TASK PROMPT: Where a line looks odd, keep it as it is and transcribe all the material.

DATASET RECORDS:
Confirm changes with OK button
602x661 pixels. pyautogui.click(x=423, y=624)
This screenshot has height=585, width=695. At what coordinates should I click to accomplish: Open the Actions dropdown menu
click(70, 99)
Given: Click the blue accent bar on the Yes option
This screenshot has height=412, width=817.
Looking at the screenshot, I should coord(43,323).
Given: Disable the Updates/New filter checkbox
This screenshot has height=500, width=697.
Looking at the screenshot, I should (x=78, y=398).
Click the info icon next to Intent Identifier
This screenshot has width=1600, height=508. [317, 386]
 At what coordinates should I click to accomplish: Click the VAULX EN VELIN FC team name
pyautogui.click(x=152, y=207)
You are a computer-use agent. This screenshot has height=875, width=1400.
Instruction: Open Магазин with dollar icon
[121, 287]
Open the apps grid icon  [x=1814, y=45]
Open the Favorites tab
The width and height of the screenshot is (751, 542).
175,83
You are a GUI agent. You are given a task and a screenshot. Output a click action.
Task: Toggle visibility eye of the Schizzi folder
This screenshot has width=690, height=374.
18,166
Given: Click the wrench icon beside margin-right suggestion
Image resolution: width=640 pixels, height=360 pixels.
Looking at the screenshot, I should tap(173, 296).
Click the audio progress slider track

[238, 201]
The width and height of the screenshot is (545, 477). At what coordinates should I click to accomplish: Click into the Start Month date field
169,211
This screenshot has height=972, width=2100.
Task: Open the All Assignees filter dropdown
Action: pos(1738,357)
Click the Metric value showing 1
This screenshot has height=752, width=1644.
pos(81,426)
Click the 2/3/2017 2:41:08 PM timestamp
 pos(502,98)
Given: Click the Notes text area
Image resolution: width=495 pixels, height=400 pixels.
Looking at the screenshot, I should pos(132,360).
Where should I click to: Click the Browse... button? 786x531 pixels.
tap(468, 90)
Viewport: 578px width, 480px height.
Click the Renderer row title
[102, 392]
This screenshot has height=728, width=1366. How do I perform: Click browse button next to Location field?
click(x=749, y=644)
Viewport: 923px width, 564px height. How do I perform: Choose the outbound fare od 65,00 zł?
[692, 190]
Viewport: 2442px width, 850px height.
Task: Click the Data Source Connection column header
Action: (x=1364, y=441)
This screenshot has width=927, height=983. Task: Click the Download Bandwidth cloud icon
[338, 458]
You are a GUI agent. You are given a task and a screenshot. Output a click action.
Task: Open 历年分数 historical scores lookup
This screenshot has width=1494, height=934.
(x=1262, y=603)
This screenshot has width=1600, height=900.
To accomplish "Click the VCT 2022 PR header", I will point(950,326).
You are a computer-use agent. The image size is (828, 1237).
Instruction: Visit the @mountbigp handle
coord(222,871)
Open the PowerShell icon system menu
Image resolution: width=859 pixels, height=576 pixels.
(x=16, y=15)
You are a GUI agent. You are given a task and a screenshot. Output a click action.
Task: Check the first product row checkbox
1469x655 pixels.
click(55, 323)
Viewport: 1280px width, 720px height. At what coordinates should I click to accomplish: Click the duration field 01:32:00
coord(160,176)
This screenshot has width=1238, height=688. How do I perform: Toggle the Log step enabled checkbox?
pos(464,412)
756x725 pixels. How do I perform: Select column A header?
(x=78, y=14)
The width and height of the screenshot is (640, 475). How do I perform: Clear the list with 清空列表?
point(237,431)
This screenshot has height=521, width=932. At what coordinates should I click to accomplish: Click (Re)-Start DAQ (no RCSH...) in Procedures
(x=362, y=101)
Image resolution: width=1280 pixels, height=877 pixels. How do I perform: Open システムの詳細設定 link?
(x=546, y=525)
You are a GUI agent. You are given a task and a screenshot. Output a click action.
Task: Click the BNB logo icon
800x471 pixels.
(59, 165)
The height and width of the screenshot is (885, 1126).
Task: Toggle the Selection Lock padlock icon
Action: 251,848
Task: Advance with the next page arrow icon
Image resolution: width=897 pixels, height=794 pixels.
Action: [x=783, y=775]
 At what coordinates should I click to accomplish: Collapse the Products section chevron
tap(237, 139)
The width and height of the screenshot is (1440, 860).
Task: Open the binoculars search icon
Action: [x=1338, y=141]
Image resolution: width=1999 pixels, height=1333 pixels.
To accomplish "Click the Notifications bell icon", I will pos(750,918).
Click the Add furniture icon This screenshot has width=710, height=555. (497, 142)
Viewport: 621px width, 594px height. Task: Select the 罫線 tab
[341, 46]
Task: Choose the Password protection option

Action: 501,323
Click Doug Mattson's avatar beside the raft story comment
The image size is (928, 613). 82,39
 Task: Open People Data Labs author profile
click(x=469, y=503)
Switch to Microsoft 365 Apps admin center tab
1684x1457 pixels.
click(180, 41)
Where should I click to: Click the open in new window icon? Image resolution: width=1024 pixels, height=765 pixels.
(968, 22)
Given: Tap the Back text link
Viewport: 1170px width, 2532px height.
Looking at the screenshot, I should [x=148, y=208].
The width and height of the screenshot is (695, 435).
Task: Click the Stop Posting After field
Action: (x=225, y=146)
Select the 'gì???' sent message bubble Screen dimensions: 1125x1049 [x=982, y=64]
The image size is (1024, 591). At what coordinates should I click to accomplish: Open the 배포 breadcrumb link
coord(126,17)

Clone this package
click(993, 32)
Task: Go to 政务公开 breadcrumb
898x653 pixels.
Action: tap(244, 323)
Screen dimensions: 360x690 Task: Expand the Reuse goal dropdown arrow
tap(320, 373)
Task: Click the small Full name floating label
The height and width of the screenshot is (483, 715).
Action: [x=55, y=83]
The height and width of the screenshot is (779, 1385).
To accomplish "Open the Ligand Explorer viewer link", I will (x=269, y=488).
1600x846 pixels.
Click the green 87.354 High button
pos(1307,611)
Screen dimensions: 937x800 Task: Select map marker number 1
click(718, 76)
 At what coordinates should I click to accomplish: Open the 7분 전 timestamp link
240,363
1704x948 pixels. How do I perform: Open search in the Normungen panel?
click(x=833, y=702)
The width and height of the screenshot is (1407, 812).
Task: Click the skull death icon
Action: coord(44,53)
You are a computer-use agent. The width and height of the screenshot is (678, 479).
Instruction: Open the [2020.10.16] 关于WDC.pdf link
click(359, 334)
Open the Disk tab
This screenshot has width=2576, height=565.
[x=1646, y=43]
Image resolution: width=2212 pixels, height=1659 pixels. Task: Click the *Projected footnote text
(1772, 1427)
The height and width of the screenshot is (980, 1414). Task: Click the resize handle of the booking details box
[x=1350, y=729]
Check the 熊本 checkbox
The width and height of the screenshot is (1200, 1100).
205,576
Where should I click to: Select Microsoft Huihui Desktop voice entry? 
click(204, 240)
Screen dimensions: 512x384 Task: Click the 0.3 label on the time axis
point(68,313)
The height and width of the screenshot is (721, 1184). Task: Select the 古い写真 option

RESULT FOR THIS EXERCISE:
Confirm changes with OK button
602x661 pixels. pyautogui.click(x=423, y=624)
This screenshot has height=585, width=695. At what coordinates should I click to accomplish: Open the Actions dropdown menu
click(70, 99)
Given: Click the blue accent bar on the Yes option
This screenshot has height=412, width=817.
Looking at the screenshot, I should coord(43,323).
Given: Disable the Updates/New filter checkbox
This screenshot has height=500, width=697.
Looking at the screenshot, I should (x=78, y=398).
Click the info icon next to Intent Identifier
This screenshot has width=1600, height=508. [317, 386]
 At what coordinates should I click to accomplish: Click the VAULX EN VELIN FC team name
pyautogui.click(x=152, y=207)
You are a computer-use agent. This screenshot has height=875, width=1400.
Instruction: Open Магазин with dollar icon
[121, 287]
Open the apps grid icon  [x=1814, y=45]
Open the Favorites tab
The width and height of the screenshot is (751, 542).
175,83
You are a GUI agent. You are given a task and a screenshot. Output a click action.
Task: Toggle visibility eye of the Schizzi folder
This screenshot has width=690, height=374.
18,166
Given: Click the wrench icon beside margin-right suggestion
Image resolution: width=640 pixels, height=360 pixels.
Looking at the screenshot, I should tap(173, 296).
Click the audio progress slider track

[238, 201]
The width and height of the screenshot is (545, 477). At what coordinates should I click to accomplish: Click into the Start Month date field
169,211
This screenshot has height=972, width=2100.
Task: Open the All Assignees filter dropdown
Action: pos(1738,357)
Click the Metric value showing 1
This screenshot has height=752, width=1644.
pos(81,426)
Click the 2/3/2017 2:41:08 PM timestamp
 pos(502,98)
Given: Click the Notes text area
Image resolution: width=495 pixels, height=400 pixels.
Looking at the screenshot, I should pos(132,360).
Where should I click to: Click the Browse... button? 786x531 pixels.
tap(468, 90)
Viewport: 578px width, 480px height.
Click the Renderer row title
[102, 392]
This screenshot has height=728, width=1366. How do I perform: Click browse button next to Location field?
click(x=749, y=644)
Viewport: 923px width, 564px height. How do I perform: Choose the outbound fare od 65,00 zł?
[692, 190]
Viewport: 2442px width, 850px height.
Task: Click the Data Source Connection column header
Action: (x=1364, y=441)
This screenshot has width=927, height=983. Task: Click the Download Bandwidth cloud icon
[338, 458]
You are a GUI agent. You are given a task and a screenshot. Output a click action.
Task: Open 历年分数 historical scores lookup
This screenshot has width=1494, height=934.
(x=1262, y=603)
This screenshot has width=1600, height=900.
To accomplish "Click the VCT 2022 PR header", I will point(950,326).
You are a computer-use agent. The image size is (828, 1237).
Instruction: Visit the @mountbigp handle
coord(222,871)
Open the PowerShell icon system menu
Image resolution: width=859 pixels, height=576 pixels.
(x=16, y=15)
You are a GUI agent. You are given a task and a screenshot. Output a click action.
Task: Check the first product row checkbox
1469x655 pixels.
click(55, 323)
Viewport: 1280px width, 720px height. At what coordinates should I click to accomplish: Click the duration field 01:32:00
coord(160,176)
This screenshot has width=1238, height=688. How do I perform: Toggle the Log step enabled checkbox?
pos(464,412)
756x725 pixels. How do I perform: Select column A header?
(x=78, y=14)
The width and height of the screenshot is (640, 475). How do I perform: Clear the list with 清空列表?
point(237,431)
This screenshot has height=521, width=932. At what coordinates should I click to accomplish: Click (Re)-Start DAQ (no RCSH...) in Procedures
(x=362, y=101)
Image resolution: width=1280 pixels, height=877 pixels. How do I perform: Open システムの詳細設定 link?
(x=546, y=525)
You are a GUI agent. You are given a task and a screenshot. Output a click action.
Task: Click the BNB logo icon
800x471 pixels.
(59, 165)
The height and width of the screenshot is (885, 1126).
Task: Toggle the Selection Lock padlock icon
Action: 251,848
Task: Advance with the next page arrow icon
Image resolution: width=897 pixels, height=794 pixels.
Action: [x=783, y=775]
 At what coordinates should I click to accomplish: Collapse the Products section chevron
tap(237, 139)
The width and height of the screenshot is (1440, 860).
Task: Open the binoculars search icon
Action: [x=1338, y=141]
Image resolution: width=1999 pixels, height=1333 pixels.
To accomplish "Click the Notifications bell icon", I will pos(750,918).
Click the Add furniture icon This screenshot has width=710, height=555. (497, 142)
Viewport: 621px width, 594px height. Task: Select the 罫線 tab
[341, 46]
Task: Choose the Password protection option

Action: 501,323
Click Doug Mattson's avatar beside the raft story comment
The image size is (928, 613). 82,39
 Task: Open People Data Labs author profile
click(x=469, y=503)
Switch to Microsoft 365 Apps admin center tab
1684x1457 pixels.
click(180, 41)
Where should I click to: Click the open in new window icon? Image resolution: width=1024 pixels, height=765 pixels.
(968, 22)
Given: Tap the Back text link
Viewport: 1170px width, 2532px height.
Looking at the screenshot, I should [x=148, y=208].
The width and height of the screenshot is (695, 435).
Task: Click the Stop Posting After field
Action: (x=225, y=146)
Select the 'gì???' sent message bubble Screen dimensions: 1125x1049 [x=982, y=64]
The image size is (1024, 591). At what coordinates should I click to accomplish: Open the 배포 breadcrumb link
coord(126,17)

Clone this package
click(993, 32)
Task: Go to 政务公开 breadcrumb
898x653 pixels.
Action: tap(244, 323)
Screen dimensions: 360x690 Task: Expand the Reuse goal dropdown arrow
tap(320, 373)
Task: Click the small Full name floating label
The height and width of the screenshot is (483, 715).
Action: [x=55, y=83]
The height and width of the screenshot is (779, 1385).
To accomplish "Open the Ligand Explorer viewer link", I will (x=269, y=488).
1600x846 pixels.
Click the green 87.354 High button
pos(1307,611)
Screen dimensions: 937x800 Task: Select map marker number 1
click(718, 76)
 At what coordinates should I click to accomplish: Open the 7분 전 timestamp link
240,363
1704x948 pixels. How do I perform: Open search in the Normungen panel?
click(x=833, y=702)
The width and height of the screenshot is (1407, 812).
Task: Click the skull death icon
Action: coord(44,53)
You are a computer-use agent. The width and height of the screenshot is (678, 479).
Instruction: Open the [2020.10.16] 关于WDC.pdf link
click(359, 334)
Open the Disk tab
This screenshot has width=2576, height=565.
[x=1646, y=43]
Image resolution: width=2212 pixels, height=1659 pixels. Task: Click the *Projected footnote text
(1772, 1427)
The height and width of the screenshot is (980, 1414). Task: Click the resize handle of the booking details box
[x=1350, y=729]
Check the 熊本 checkbox
The width and height of the screenshot is (1200, 1100).
205,576
Where should I click to: Select Microsoft Huihui Desktop voice entry? 
click(204, 240)
Screen dimensions: 512x384 Task: Click the 0.3 label on the time axis
point(68,313)
The height and width of the screenshot is (721, 1184). Task: Select the 古い写真 option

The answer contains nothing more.